- **Task objective**
Pick up the article on California hospital staffing shortages during the omicron surge where it ends, and keep writing it.
___ Given passage ___
More than twice as many California hospitals reported critical staffing shortages last week than last summer — although not as many as a year ago.
Stanford Medical Center in Palo Alto has about 5% of its total workforce out sick, spokeswoman Julie Greicius said Saturday. "We have seen a doubling of nurses calling off per shift, reporting that they are ill," Greicius said.
California ranks fifth in the nation in the percentage of hospitals reporting severe labor shortages.
Hospitals in Florida, New Jersey and Missouri have canceled surgeries, and Massachusetts state health officials last month directed hospitals to postpone all elective surgeries if they have less than 15% capacity.
A year ago, during the last surge, the state health officer directed hospitals for about one month to cancel certain procedures if their intensive care capacity was less than 10%.
Since then, the highly contagious omicron variant has transformed California's COVID-19 landscape and hospitals' decision-making. Omicron appears to cause less severe disease, but it's more likely to infect vaccinated people than the original novel coronavirus and the delta variant. As a result, even though about 71% of eligible Californians are vaccinated and 38% of them are boosted, more people – including health care workers – are becoming infected, many with mild or no symptoms.
"This is not about beds, this is about the staff to care for the patients in those beds," said Kiyomi Burchill, group vice president of policy for the California Hospital Association.
___ Supplied records ___
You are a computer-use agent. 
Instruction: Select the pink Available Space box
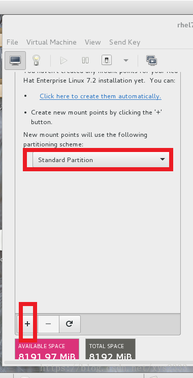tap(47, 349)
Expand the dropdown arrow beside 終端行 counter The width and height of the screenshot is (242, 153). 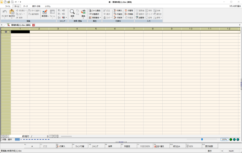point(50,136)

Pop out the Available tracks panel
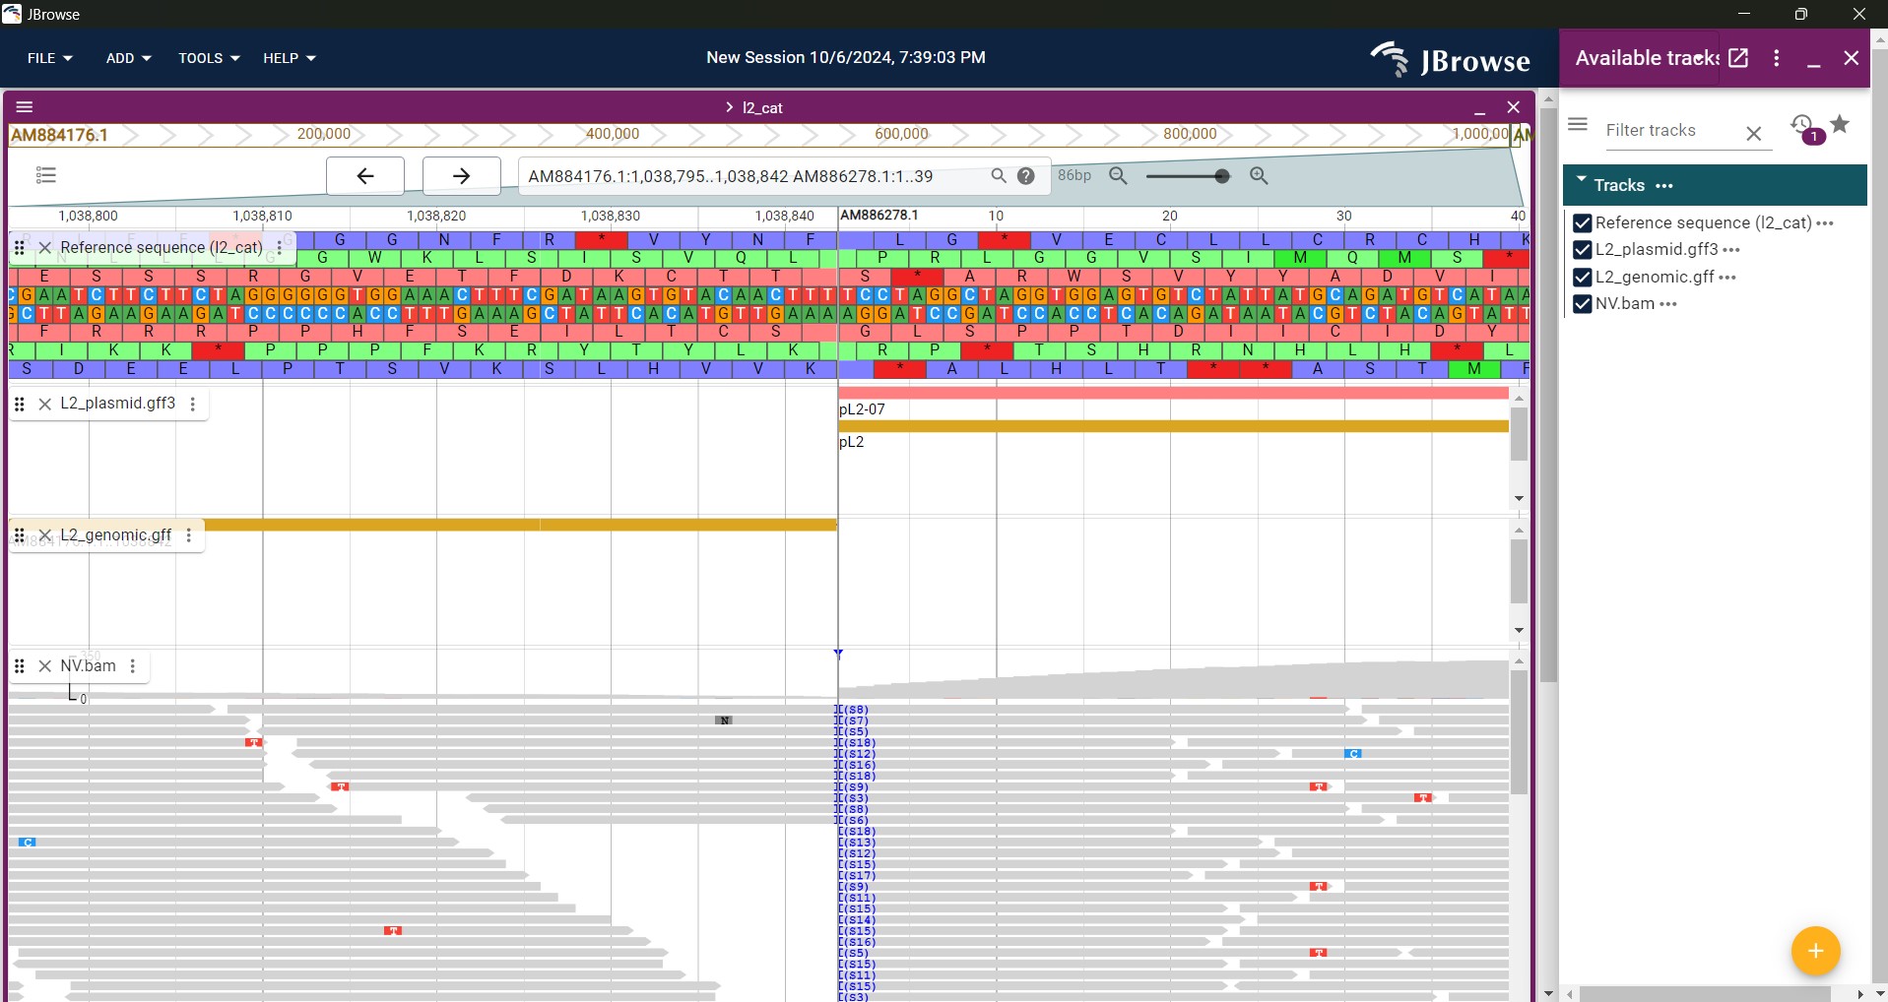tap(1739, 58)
___
- **Answer space**
Exacerbating the problem: labor strife and an exodus of nurses and other hospital staffers who have quit or retired, citing burnout and lack of protections on the job.
Fanelli told county health officers last week that the state is working on other measures to support hospitals as they cope with yet another surge. The state health department predicts as many as 53,000 hospitalizations a day in the coming weeks.
In response, the state plans to send up to 1,500 health care workers to hospitals with staffing shortages and has stockpiled oxygen, saline and other supplies ahead of the surge. Officials also are working with hospitals to help them adapt spaces to triage patients and more quickly find placements for patients ready to be discharged, she said.
Gov. Gavin Newsom's new proposed emergency funding package, revealed Saturday, includes $614 million to help hospitals and other health facilities augment their staff.
"The bottom line is that we are worried about the…level of staff infections and the need for isolation and quarantine among the staff," California Health and Human Services Secretary Dr. Mark Ghaly told reporters last week.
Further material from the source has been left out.